* INSTRUCTION
Reproduce the material below line for line, with no changes.

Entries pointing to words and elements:
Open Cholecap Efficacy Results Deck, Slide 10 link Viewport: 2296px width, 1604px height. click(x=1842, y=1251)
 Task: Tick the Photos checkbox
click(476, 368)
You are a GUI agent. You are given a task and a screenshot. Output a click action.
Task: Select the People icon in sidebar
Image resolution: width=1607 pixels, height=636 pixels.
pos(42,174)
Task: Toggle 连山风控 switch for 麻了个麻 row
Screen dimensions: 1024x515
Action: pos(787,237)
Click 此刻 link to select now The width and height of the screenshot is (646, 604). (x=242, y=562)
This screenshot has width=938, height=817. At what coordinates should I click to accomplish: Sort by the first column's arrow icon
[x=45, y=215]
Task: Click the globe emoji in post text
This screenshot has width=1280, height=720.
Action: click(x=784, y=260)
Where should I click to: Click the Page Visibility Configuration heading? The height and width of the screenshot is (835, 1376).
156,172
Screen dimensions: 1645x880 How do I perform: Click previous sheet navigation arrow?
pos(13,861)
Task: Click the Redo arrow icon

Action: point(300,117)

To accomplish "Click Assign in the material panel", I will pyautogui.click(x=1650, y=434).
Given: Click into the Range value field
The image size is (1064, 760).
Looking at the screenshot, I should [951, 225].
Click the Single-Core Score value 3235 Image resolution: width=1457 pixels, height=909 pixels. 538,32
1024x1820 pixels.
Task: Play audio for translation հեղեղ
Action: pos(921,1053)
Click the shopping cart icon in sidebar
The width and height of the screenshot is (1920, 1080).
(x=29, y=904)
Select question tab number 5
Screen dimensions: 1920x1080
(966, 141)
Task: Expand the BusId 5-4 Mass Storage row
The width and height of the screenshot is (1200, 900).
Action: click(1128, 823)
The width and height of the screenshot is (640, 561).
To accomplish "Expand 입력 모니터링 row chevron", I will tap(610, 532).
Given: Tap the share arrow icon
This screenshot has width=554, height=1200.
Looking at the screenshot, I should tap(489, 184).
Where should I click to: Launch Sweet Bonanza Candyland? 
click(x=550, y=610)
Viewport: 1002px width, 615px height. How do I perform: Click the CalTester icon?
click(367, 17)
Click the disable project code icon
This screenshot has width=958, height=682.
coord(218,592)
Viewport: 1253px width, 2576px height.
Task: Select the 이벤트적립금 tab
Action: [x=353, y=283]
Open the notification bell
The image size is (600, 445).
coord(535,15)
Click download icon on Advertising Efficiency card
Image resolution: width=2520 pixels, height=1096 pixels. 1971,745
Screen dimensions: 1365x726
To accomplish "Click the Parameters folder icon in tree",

* OUTPUT FOR THIS TASK
Open Cholecap Efficacy Results Deck, Slide 10 link Viewport: 2296px width, 1604px height. click(x=1842, y=1251)
 Task: Tick the Photos checkbox
click(476, 368)
You are a GUI agent. You are given a task and a screenshot. Output a click action.
Task: Select the People icon in sidebar
Image resolution: width=1607 pixels, height=636 pixels.
pos(42,174)
Task: Toggle 连山风控 switch for 麻了个麻 row
Screen dimensions: 1024x515
Action: pos(787,237)
Click 此刻 link to select now The width and height of the screenshot is (646, 604). (x=242, y=562)
This screenshot has width=938, height=817. At what coordinates should I click to accomplish: Sort by the first column's arrow icon
[x=45, y=215]
Task: Click the globe emoji in post text
This screenshot has width=1280, height=720.
Action: click(x=784, y=260)
Where should I click to: Click the Page Visibility Configuration heading? The height and width of the screenshot is (835, 1376).
156,172
Screen dimensions: 1645x880 How do I perform: Click previous sheet navigation arrow?
pos(13,861)
Task: Click the Redo arrow icon

Action: point(300,117)

To accomplish "Click Assign in the material panel", I will pyautogui.click(x=1650, y=434).
Given: Click into the Range value field
The image size is (1064, 760).
Looking at the screenshot, I should [951, 225].
Click the Single-Core Score value 3235 Image resolution: width=1457 pixels, height=909 pixels. 538,32
1024x1820 pixels.
Task: Play audio for translation հեղեղ
Action: pos(921,1053)
Click the shopping cart icon in sidebar
The width and height of the screenshot is (1920, 1080).
(x=29, y=904)
Select question tab number 5
Screen dimensions: 1920x1080
(966, 141)
Task: Expand the BusId 5-4 Mass Storage row
The width and height of the screenshot is (1200, 900).
Action: click(1128, 823)
The width and height of the screenshot is (640, 561).
To accomplish "Expand 입력 모니터링 row chevron", I will tap(610, 532).
Given: Tap the share arrow icon
This screenshot has width=554, height=1200.
Looking at the screenshot, I should tap(489, 184).
Where should I click to: Launch Sweet Bonanza Candyland? 
click(x=550, y=610)
Viewport: 1002px width, 615px height. How do I perform: Click the CalTester icon?
click(367, 17)
Click the disable project code icon
This screenshot has width=958, height=682.
coord(218,592)
Viewport: 1253px width, 2576px height.
Task: Select the 이벤트적립금 tab
Action: [x=353, y=283]
Open the notification bell
The image size is (600, 445).
coord(535,15)
Click download icon on Advertising Efficiency card
Image resolution: width=2520 pixels, height=1096 pixels. 1971,745
Screen dimensions: 1365x726
To accomplish "Click the Parameters folder icon in tree",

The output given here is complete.